▶ _Set task 1_: For the passage on biking in bad weather below, decide whether each statement agrees with it: (a) the audience member's question was raised during a panel discussion; (b) the writer claims that almost no one bikes in the rain; (c) the writer has called off trips because of how the sky looked. Answer yes or no for each, quoting the words of the passage that settle it.
▶ _Set task 2_: Write the next part of the passage on biking in bad weather below, picking up right after its final sentence.
>> Begin Given passage
During a panel discussion I participated in the other day, a member of the audience asked a version of question I get all the time: Why should we support active transportation if no one bikes in bad weather? I live in the Pacific Northwest, and the bike lane's always empty when it rains — how is that "essential infrastructure"?
I gave some variation on my usual two-minute answer — a lot of people do bike in the rain, even if they do so less, and we can do a lot more through policy and culture to increase those numbers. But there's more to that answer.
The truth is, the relationship between sustainable transportation and inclement weather is complex, and it's becoming a bigger issue by the day as climate change sends temperatures skyrocketing and storms of all sorts raging through our communities. And despite their outsized role in creating those disturbing weather patterns, cars are broadly seen as a common-sense way to escape the elements — while biking, walking, rolling, and even simply waiting for the bus are seen as an inherently miserable alternative that no one in their right mind would choose on anything but the mildest spring day.
Of course, active and shared mobility does involve a little more interaction with the natural world than spending life behind a windshield. I've certainly gotten drenched on a quick ride to work, and slipped on icy sidewalks, and have sweat through my clothes in the dead of summer. I've cancelled trips completely when the sky looked dicey outside my window, and studies show I'm not alone.
>> End Given passage
>> Begin Collected material
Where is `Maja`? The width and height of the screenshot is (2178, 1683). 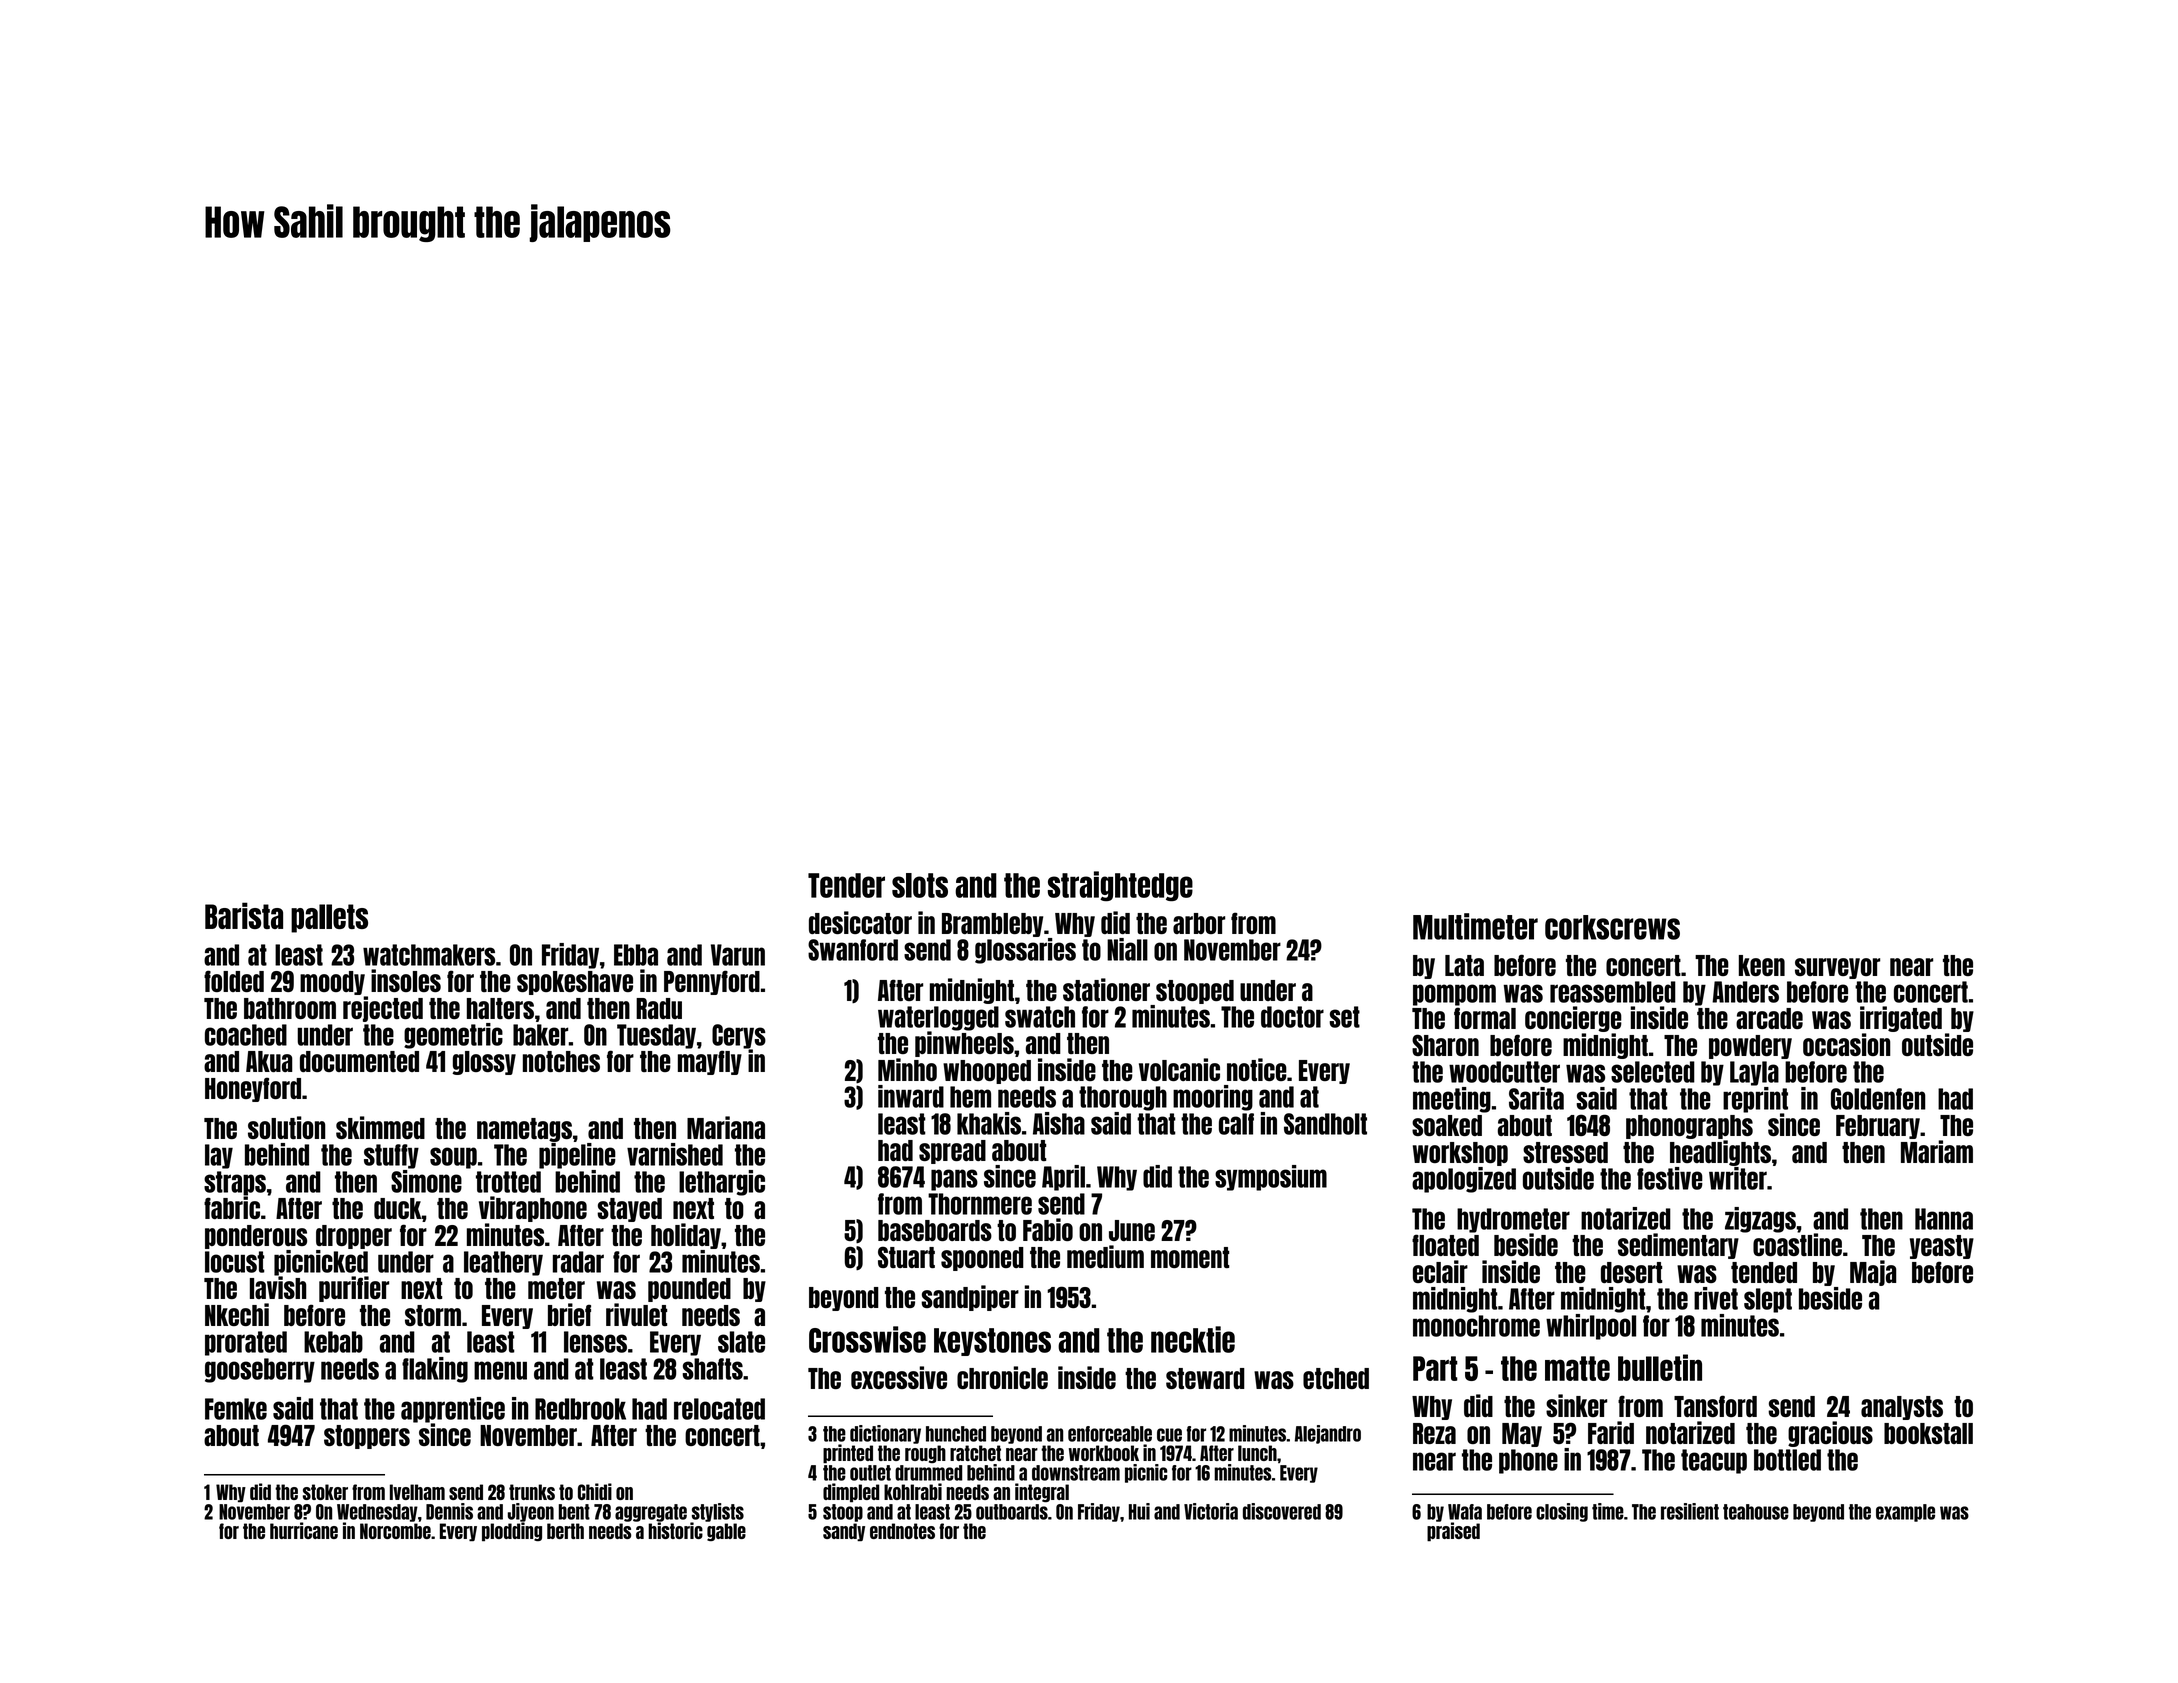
>> End Collected material
▶ _Final result 1_:
(a) Yes: "During a panel discussion I participated in the other day, a member of the audience asked a version of question I get all the time"
(b) No: "a lot of people do bike in the rain, even if they do so less"
(c) Yes: "I've cancelled trips completely when the sky looked dicey outside my window"

▶ _Final result 2_:
There's no denying that active modes, and the long and brutal outdoor waits that often accompany transit trips, are uniquely vulnerable to weather shifts — though drivers are not immune to bad weather, either, particularly as climate change make highways buckle and strands motorists in apocalyptic ice storms.
To argue that sustainable transportation isn't a worthy investment simply because bad weather exists, though, is to ignore the countless communities where people do, in fact, "bike in the rain" (and the snow, and the blistering heat). And it also ignores the raft of replicable policy and cultural forces that make those trips not just possible, but an attractive and sensible alternative to all-season car dependency.
Take frigid Calgary, where a staggering 71 percent of survey respondents once told researchers that they "did not mind" biking in temperatures as low as -4 degrees. Or Bergen, Norway, where it rains for two-thirds of the year, but residents still choose bikes, walking or transit for 46 percent of their trips. Even record-breaking heat waves in 2019 didn't stop the Dutch from getting in the saddle as temperatures climbed past 105 degrees across much of the Netherlands; in Oulu, Finland, 90 percent of kids still bike or walk to school in the depths of winter, even though the city is just 60 miles south of the Arctic Circle and snow stacks up fast.
Residents of these communities aren't weather-resistant super-humans. They just live in places that have removed enough other barriers to sustainable mobility that, when the forecast shifts, they reach for their umbrellas, long johns or transit passes, rather than a set of car keys.
Residents of truly car-optional cities can trust that when they head to the bus stop on sub-zero day, there will be a shelter waiting for them, and that they won't have to wait ages for their ride to come. They might even have access to a subway system, which some studies show attract riders when temperatures climb and when snow falls.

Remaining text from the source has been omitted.